• [Work instructions]:
Transcribe the whole listing exactly.

• [Data excerpts]:
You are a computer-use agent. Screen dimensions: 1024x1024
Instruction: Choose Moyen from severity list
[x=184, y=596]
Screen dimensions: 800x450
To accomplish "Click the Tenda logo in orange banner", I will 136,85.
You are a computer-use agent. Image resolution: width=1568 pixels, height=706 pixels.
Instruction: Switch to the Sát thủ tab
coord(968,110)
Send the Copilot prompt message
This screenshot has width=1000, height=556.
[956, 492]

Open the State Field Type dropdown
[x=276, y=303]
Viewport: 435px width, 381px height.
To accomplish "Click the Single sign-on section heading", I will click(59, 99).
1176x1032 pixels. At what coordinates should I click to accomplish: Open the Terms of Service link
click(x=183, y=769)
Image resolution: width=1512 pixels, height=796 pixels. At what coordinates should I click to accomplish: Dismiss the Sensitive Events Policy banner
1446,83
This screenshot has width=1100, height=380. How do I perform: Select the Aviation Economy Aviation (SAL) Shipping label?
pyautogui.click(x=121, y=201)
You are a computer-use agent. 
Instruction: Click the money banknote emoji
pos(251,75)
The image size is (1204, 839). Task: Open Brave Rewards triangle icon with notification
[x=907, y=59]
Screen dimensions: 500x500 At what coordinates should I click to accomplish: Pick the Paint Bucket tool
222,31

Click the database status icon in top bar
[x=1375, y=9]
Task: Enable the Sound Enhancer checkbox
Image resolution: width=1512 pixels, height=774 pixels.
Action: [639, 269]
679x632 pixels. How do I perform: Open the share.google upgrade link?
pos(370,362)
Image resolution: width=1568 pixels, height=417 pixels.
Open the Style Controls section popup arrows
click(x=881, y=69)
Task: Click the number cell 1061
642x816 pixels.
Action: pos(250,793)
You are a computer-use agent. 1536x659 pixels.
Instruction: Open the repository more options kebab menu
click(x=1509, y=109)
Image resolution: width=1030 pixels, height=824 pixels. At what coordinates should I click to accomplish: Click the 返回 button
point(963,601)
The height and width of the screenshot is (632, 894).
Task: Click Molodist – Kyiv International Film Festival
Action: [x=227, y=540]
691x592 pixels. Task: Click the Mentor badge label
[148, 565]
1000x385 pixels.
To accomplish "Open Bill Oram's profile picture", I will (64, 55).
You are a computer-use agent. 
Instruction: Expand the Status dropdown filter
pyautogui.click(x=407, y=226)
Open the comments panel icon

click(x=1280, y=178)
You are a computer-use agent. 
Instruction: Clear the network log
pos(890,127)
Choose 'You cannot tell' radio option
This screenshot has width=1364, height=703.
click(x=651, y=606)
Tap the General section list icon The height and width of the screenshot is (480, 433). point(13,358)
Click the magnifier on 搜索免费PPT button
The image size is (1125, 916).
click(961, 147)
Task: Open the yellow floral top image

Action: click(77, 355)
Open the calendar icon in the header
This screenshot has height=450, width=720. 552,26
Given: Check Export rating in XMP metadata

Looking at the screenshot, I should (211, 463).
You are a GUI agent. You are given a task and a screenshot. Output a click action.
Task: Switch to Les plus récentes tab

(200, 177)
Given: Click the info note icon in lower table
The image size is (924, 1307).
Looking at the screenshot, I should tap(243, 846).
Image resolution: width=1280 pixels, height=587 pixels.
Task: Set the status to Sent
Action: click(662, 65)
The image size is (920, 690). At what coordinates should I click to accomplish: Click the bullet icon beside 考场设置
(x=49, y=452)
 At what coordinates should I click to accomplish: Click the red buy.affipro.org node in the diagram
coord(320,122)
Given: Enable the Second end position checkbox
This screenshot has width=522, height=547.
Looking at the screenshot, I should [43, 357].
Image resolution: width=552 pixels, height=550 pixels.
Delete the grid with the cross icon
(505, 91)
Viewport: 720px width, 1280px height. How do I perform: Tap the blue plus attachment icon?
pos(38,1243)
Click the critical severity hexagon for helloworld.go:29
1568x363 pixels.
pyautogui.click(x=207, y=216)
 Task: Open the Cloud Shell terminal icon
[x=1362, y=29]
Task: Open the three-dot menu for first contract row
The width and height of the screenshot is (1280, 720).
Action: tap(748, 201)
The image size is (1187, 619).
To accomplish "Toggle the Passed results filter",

• [Answer space]:
You are a computer-use agent. Screen dimensions: 1024x1024
Instruction: Choose Moyen from severity list
[x=184, y=596]
Screen dimensions: 800x450
To accomplish "Click the Tenda logo in orange banner", I will 136,85.
You are a computer-use agent. Image resolution: width=1568 pixels, height=706 pixels.
Instruction: Switch to the Sát thủ tab
coord(968,110)
Send the Copilot prompt message
This screenshot has width=1000, height=556.
[956, 492]

Open the State Field Type dropdown
[x=276, y=303]
Viewport: 435px width, 381px height.
To accomplish "Click the Single sign-on section heading", I will click(59, 99).
1176x1032 pixels. At what coordinates should I click to accomplish: Open the Terms of Service link
click(x=183, y=769)
Image resolution: width=1512 pixels, height=796 pixels. At what coordinates should I click to accomplish: Dismiss the Sensitive Events Policy banner
1446,83
This screenshot has width=1100, height=380. How do I perform: Select the Aviation Economy Aviation (SAL) Shipping label?
pyautogui.click(x=121, y=201)
You are a computer-use agent. 
Instruction: Click the money banknote emoji
pos(251,75)
The image size is (1204, 839). Task: Open Brave Rewards triangle icon with notification
[x=907, y=59]
Screen dimensions: 500x500 At what coordinates should I click to accomplish: Pick the Paint Bucket tool
222,31

Click the database status icon in top bar
[x=1375, y=9]
Task: Enable the Sound Enhancer checkbox
Image resolution: width=1512 pixels, height=774 pixels.
Action: [639, 269]
679x632 pixels. How do I perform: Open the share.google upgrade link?
pos(370,362)
Image resolution: width=1568 pixels, height=417 pixels.
Open the Style Controls section popup arrows
click(x=881, y=69)
Task: Click the number cell 1061
642x816 pixels.
Action: pos(250,793)
You are a computer-use agent. 1536x659 pixels.
Instruction: Open the repository more options kebab menu
click(x=1509, y=109)
Image resolution: width=1030 pixels, height=824 pixels. At what coordinates should I click to accomplish: Click the 返回 button
point(963,601)
The height and width of the screenshot is (632, 894).
Task: Click Molodist – Kyiv International Film Festival
Action: [x=227, y=540]
691x592 pixels. Task: Click the Mentor badge label
[148, 565]
1000x385 pixels.
To accomplish "Open Bill Oram's profile picture", I will (64, 55).
You are a computer-use agent. 
Instruction: Expand the Status dropdown filter
pyautogui.click(x=407, y=226)
Open the comments panel icon

click(x=1280, y=178)
You are a computer-use agent. 
Instruction: Clear the network log
pos(890,127)
Choose 'You cannot tell' radio option
This screenshot has width=1364, height=703.
click(x=651, y=606)
Tap the General section list icon The height and width of the screenshot is (480, 433). point(13,358)
Click the magnifier on 搜索免费PPT button
The image size is (1125, 916).
click(961, 147)
Task: Open the yellow floral top image

Action: click(77, 355)
Open the calendar icon in the header
This screenshot has height=450, width=720. 552,26
Given: Check Export rating in XMP metadata

Looking at the screenshot, I should (211, 463).
You are a GUI agent. You are given a task and a screenshot. Output a click action.
Task: Switch to Les plus récentes tab

(200, 177)
Given: Click the info note icon in lower table
The image size is (924, 1307).
Looking at the screenshot, I should tap(243, 846).
Image resolution: width=1280 pixels, height=587 pixels.
Task: Set the status to Sent
Action: click(662, 65)
The image size is (920, 690). At what coordinates should I click to accomplish: Click the bullet icon beside 考场设置
(x=49, y=452)
 At what coordinates should I click to accomplish: Click the red buy.affipro.org node in the diagram
coord(320,122)
Given: Enable the Second end position checkbox
This screenshot has width=522, height=547.
Looking at the screenshot, I should [43, 357].
Image resolution: width=552 pixels, height=550 pixels.
Delete the grid with the cross icon
(505, 91)
Viewport: 720px width, 1280px height. How do I perform: Tap the blue plus attachment icon?
pos(38,1243)
Click the critical severity hexagon for helloworld.go:29
1568x363 pixels.
pyautogui.click(x=207, y=216)
 Task: Open the Cloud Shell terminal icon
[x=1362, y=29]
Task: Open the three-dot menu for first contract row
The width and height of the screenshot is (1280, 720).
Action: tap(748, 201)
The image size is (1187, 619).
To accomplish "Toggle the Passed results filter",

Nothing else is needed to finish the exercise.